Joe Abbey

No. 26, 39
- Position: End

Personal information
- Born: March 21, 1925 Denton, Texas, U.S.
- Died: March 6, 2014 (aged 88) Denton, Texas, U.S.
- Listed height: 6 ft 1 in (1.85 m)
- Listed weight: 202 lb (92 kg)

Career information
- High school: Denton
- College: North Texas (1946–1947)

Career history
- Chicago Bears (1948); New York Bulldogs (1949);

Awards and highlights
- All Lone Star Conference Team;

Career statistics
- Receptions: 13
- Receiving yards: 177
- Receiving touchdowns: 0
- Stats at Pro Football Reference

= Joe Abbey =

American football player (1925–2014)

Joseph Reed Abbey (March 21, 1925 – March 6, 2014) was an American football player and athletics administrator. He played college football for North Texas State, professional football for the Chicago Bears and New York Bulldogs. He served as athletic director at public school systems in Fontana and Chico, California, and at Parkland College. He was inducted into both the National Athletic Directors Hall of Fame and the University of North Texas Athletic Hall of Fame.

==Early years and military==
Abbey was born in 1925 in Denton, Texas, and attended Denton High School. While in high school, he received three varsity letters in both football and basketball. Denton finished in 3rd in state in football in 1942 and made the playoffs in Abbey's senior year of 1943.

== College career ==
Abbey started his college career at the University of Texas where he was on the football team in 1944. He didn't earn a letter, but was given a reserve award. In Oct of 1944 he was drafted into the Army and left the team.

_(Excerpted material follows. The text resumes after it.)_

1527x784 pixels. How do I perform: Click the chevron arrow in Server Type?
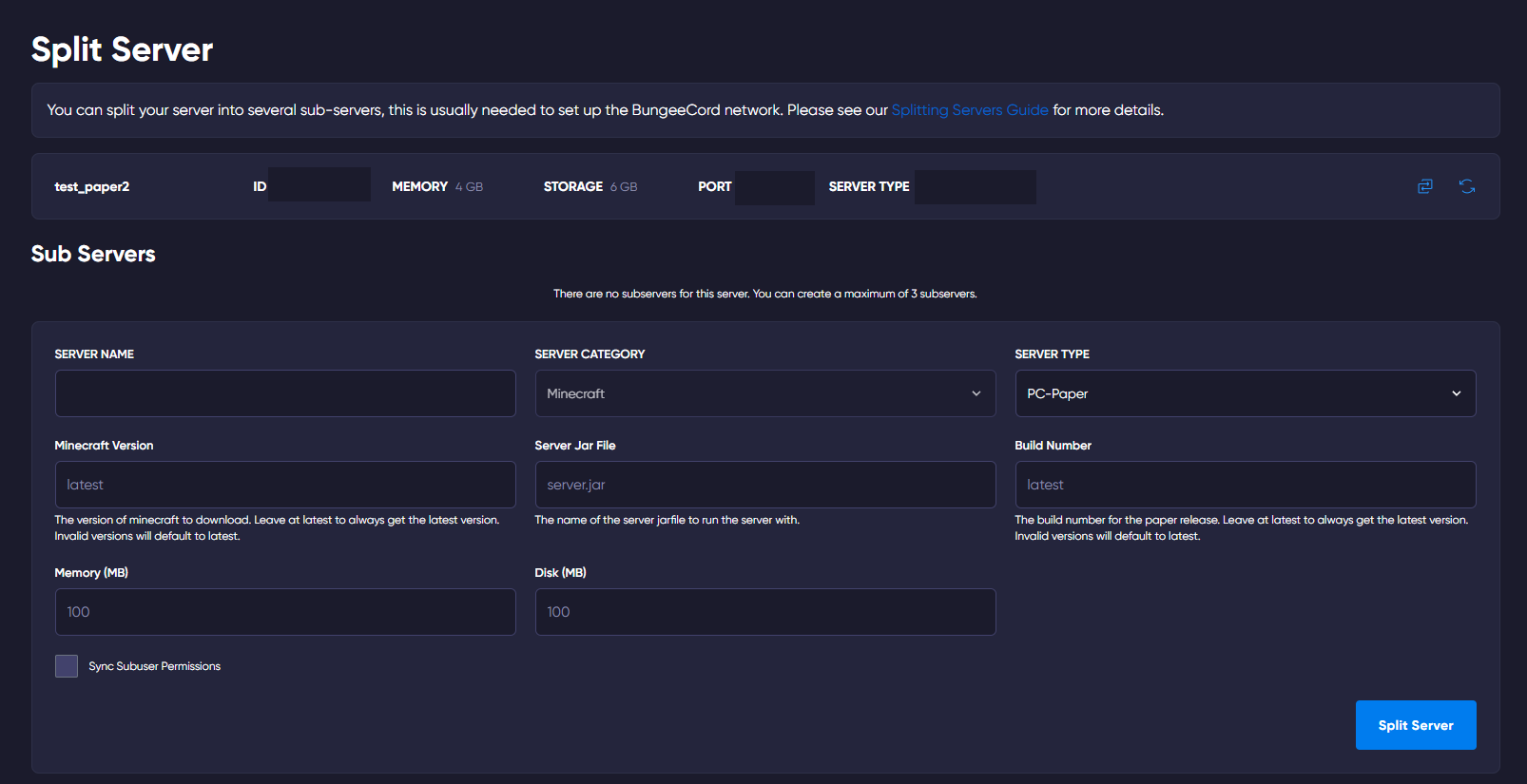(1456, 393)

He served in the Army during World War II and was stationed in the Philippines starting in May of 1945 and returned by October of 1946.

In February 1947, after returning from the war, Abbey enrolled at the North Texas State Teachers College along with his former Denton High School and University of Texas teammate Zeke Martin where be played both football and basketball.

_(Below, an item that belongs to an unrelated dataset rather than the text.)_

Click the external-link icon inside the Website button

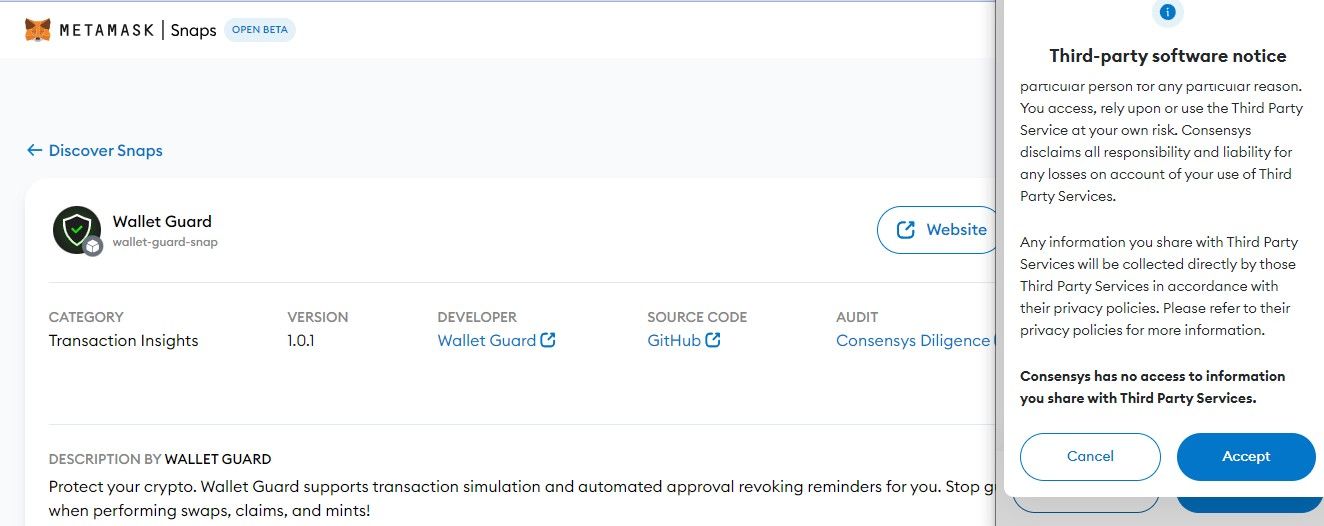click(906, 230)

In Abbey's one season of North Texas football, the team won the Lone Star Conference championships in 1947, Abbey was a consensus selection to the All-Lone Star Conference Team and the team make it to the inaugural Salad Bowl, where he scored the team's only touchdown.

Abbey was also on the North Texas State 1948 "B" Team and earned a letter in basketball that year.

After attending spring workouts for both football and basketball, Abbey signed on to play professional football in the National Football League (NFL) for the Chicago Bears on May 24, 1948, with 2 years of eligibility remaining.

He was inducted into North Texas Athletic Hall of Fame in 2001.

== Pro Career ==
Abbey appeared in 10 games for the Bears at the end position during the 1948 season. He played some on offense (five receptions for 67 yards), but he gained particular notice for his work as a defensive end. After the 1948 season, Jake Lewis of the Denton Record-Chronicle wrote: Abbey, who will probably go down as one of North Texas all-time stars, has already proved himself in the tough pro game. The big 200-pounder had to beat out some of the nation's leading ends last year to stay with the talent-loaded Bears. He went on to become one of George Halas' most dependable performers . . ."

Abbey started the 1949 season with the Bears, though he did not play and was either released by the Bears after suffering a knee injury, or traded. In October 1949, Abbey signed with the New York Bulldogs which reunited him with form Texas teammates Bobby Layne and Jim Canady. He appeared in six games for the Bulldogs and tallied eight receptions for 110 yards.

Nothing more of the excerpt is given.